Banks Reduced Lending in January Even as They Promised More Loans
A new report from the Treasury Department — the last of its kind — shows that despite all the regulation-avoiding PR campaigns, new loans at the nine largest banks that still owe bailout funds to the government dropped by 35 percent in January.
The nine banks are: Citigroup Inc., Comerica Inc., Fifth Third Bancorp, Hartford Financial Services Group Inc., KeyCorp, Marshall & Ilsley Corp., PNC Financial Services Group Inc., Regions Financial Corp. and Suntrust Banks Inc.Increasing lending to consumers and small businesses was one of Congress’ stated goals when it passed the $700 billion financial bailout in October 2008.
That, however, has not been the result of the bailout. Despite the need, particularly among small businesses, for credit to keep businesses afloat or open new ones, opening the government coffers has yet to result in banks opening up their vaults to small business customers. In fact, six weeks after Obama called the 12 largest banks to the carpet about their small business practices, loan originations are down 35 percent.

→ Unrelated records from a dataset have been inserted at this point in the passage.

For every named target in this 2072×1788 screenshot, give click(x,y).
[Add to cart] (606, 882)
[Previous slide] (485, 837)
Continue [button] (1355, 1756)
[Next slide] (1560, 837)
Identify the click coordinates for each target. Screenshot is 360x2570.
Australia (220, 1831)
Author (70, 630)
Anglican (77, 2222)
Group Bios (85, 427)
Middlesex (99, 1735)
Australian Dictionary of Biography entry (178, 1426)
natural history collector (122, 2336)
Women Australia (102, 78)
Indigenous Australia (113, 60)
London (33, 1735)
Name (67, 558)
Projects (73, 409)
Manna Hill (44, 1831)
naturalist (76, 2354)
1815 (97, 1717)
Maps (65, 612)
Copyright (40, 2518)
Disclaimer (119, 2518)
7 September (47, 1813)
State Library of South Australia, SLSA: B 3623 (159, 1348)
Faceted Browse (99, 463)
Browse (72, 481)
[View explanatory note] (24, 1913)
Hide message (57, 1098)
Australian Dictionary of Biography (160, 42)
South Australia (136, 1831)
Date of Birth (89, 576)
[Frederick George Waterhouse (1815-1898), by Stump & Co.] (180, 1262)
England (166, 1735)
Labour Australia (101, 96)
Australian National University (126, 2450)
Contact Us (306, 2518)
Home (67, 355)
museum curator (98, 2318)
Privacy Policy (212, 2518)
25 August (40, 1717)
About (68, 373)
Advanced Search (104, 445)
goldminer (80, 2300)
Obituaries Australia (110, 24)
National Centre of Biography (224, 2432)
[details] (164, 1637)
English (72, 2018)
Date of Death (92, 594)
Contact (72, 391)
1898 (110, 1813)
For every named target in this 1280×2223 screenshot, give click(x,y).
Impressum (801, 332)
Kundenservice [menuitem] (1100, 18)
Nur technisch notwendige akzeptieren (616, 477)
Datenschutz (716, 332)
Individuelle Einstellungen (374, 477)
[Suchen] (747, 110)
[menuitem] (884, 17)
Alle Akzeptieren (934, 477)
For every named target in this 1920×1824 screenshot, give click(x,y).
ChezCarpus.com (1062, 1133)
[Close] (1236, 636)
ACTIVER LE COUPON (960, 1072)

It’s like the banks don’t even care who is watching their behavior, as they already have what they want (the bailout) and didn’t have to do anything for it.
As part of its report, the Treasury Department announced it would no longer create a summary document to explain to people who don’t want to dig through spreadsheets what’s going on in the lending market. They called the reports “no longer meaningful.” What they may have meant was they don’t feel the need to make it easy for reporters to understand how little the banks are doing in terms of lending.